Keywords: Satellite Altimeter, Sea Level Anomaly, China Seas

Abstract
In this paper, the collinear method is used to determine mean sea surface heights and its variations in the region of China Seas with Topex/Poseidon and ERS-1 altimeter data during the period from October of 1992 to June of 1997. After having done the corrections of T/P altimeter instrument bias and the geophysical environment corrections of tide, ionosphere, wet and dry troposphere, sea-state bias and inverse barometry, we find that the rising rates vary in different regions. Compared with the global annual sea level rising rate (+2.1 ± 1.3mm/yr), the annual rising rate in Yellow Sea, East Sea and South China Sea is +3.44 ± 0.61 mm/yr, +3.12 ± 0.47 mm/yr, and –1.41 ± 0.48 mm/yr, respectively. From the sea level anomalies, it can be seen clearly that the influence of El Nino in 1993, 1994, and 1997-1998 is greatest in South China Sea, less in East Sea and least in Yellow Sea. In addition to normal FFT spectrum analysis, a new wavelet analysis of WAPS was also used to the sea level anomalies. The results show that the annual period is stationary in all interest regions, but the semi-annual and seasonal periods have some degree of period drift. In addition, we also found there exists a clear two months period in all three regions whose mechanism is still to be explored.

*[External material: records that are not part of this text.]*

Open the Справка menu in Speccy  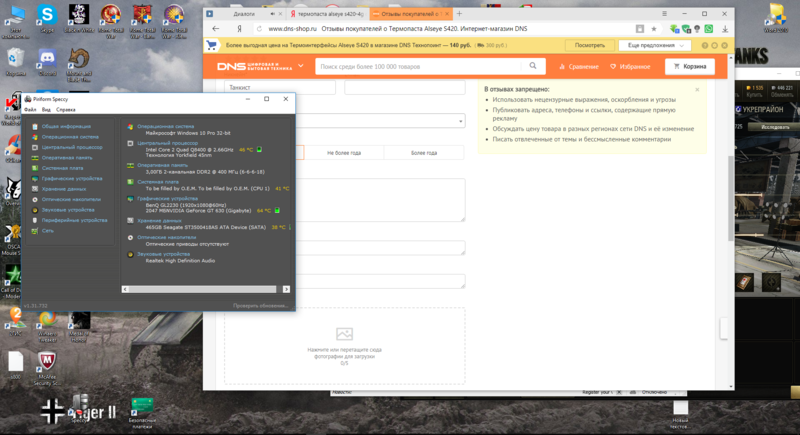tap(65, 109)
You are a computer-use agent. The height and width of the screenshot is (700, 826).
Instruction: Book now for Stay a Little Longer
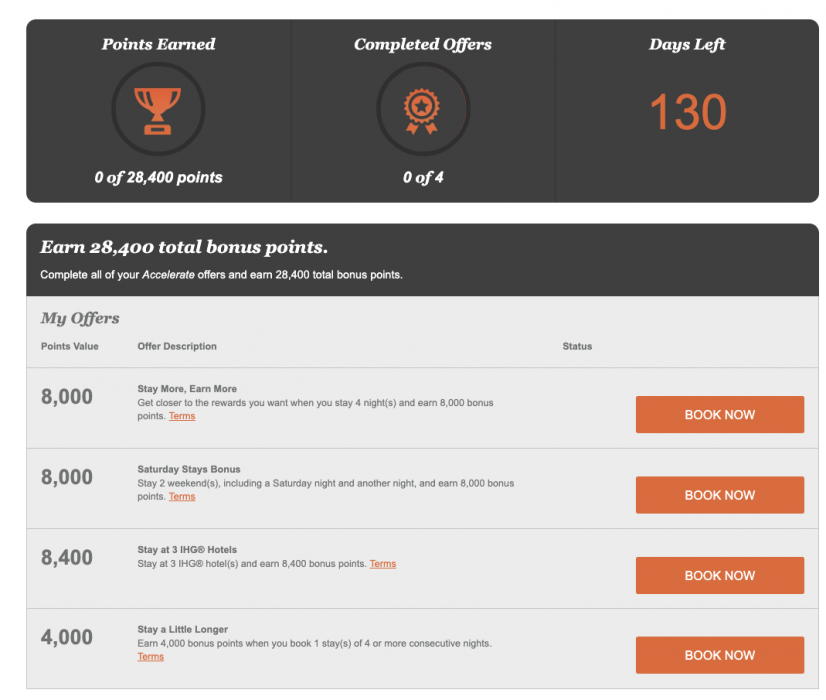click(719, 655)
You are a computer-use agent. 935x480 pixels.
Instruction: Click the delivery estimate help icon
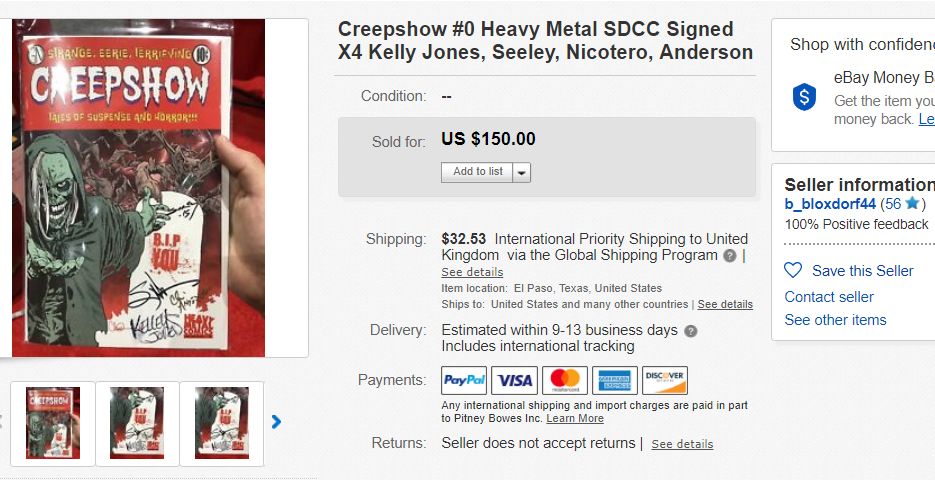691,331
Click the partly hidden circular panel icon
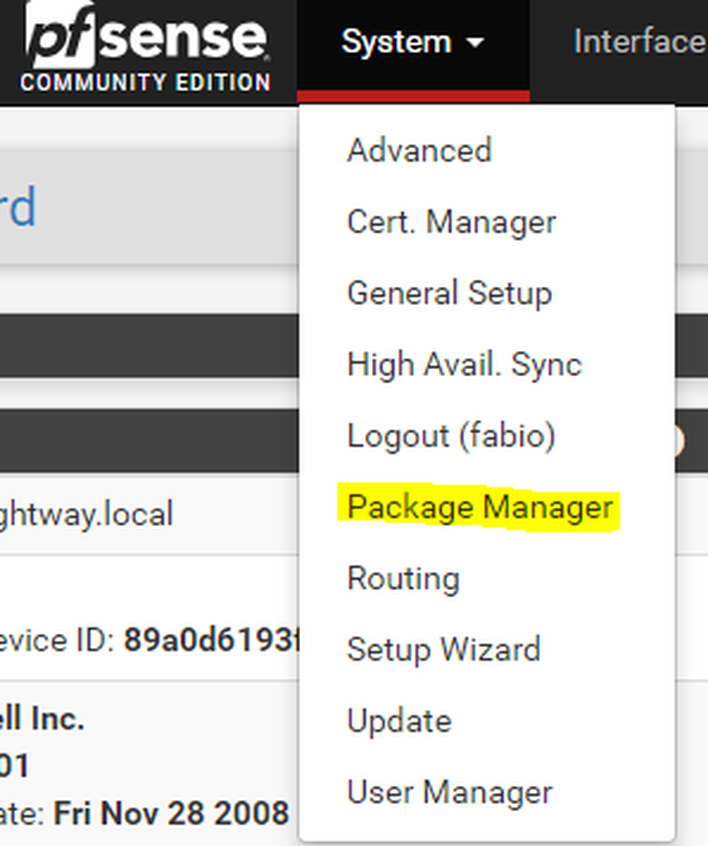 click(679, 441)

The tidal gauge measurements are usually used in the traditional analysis of sea level variations but ones often have to face the problem of even locations of tidal gauges and the deformation of crust where tidal gauges locate. Thanks to the new remote sensor of satellite altimeter which was actually started with the launch of Skylab in 1978 by NASA, the world-wide sea surface heights in all-weathers can be measured in short time, such as 10 days, 17 days or 35 days. The altimeter missions of Geos-3 (NASA, 1975), Seasat (NASA, 1978) and Geosat (US Navy, 1985) prove the unique role of satellite altimeter in aspects of the determination of ocean circulation, sea surface topography and geoid undulations, and the improvement of gravity geopotential model. Because of one order improvement in radial orbit error, better corrections of atmospheric medium (ionosphere and troposphere), and the better oceanic tidal model, the unprecedented accuracy of ERS-1 (ESA, 1991), Topex/ Poseidon (NASA/CNES, 1992), ERS-2 (ESA, 1995), or GFO (US Navy, 1998) satellite altimeter is achieved. The altimeter data, which directly measure satellite-to-sea distances or indirectly measure sea levels, are very important to research in geodesy, geophysics as well as oceanography. As a result, a new generation of satellite altimeter, such as Envisat (ESA, 2005), Jason (NASA, 2005) will be launched in the first decade of coming 21^st century.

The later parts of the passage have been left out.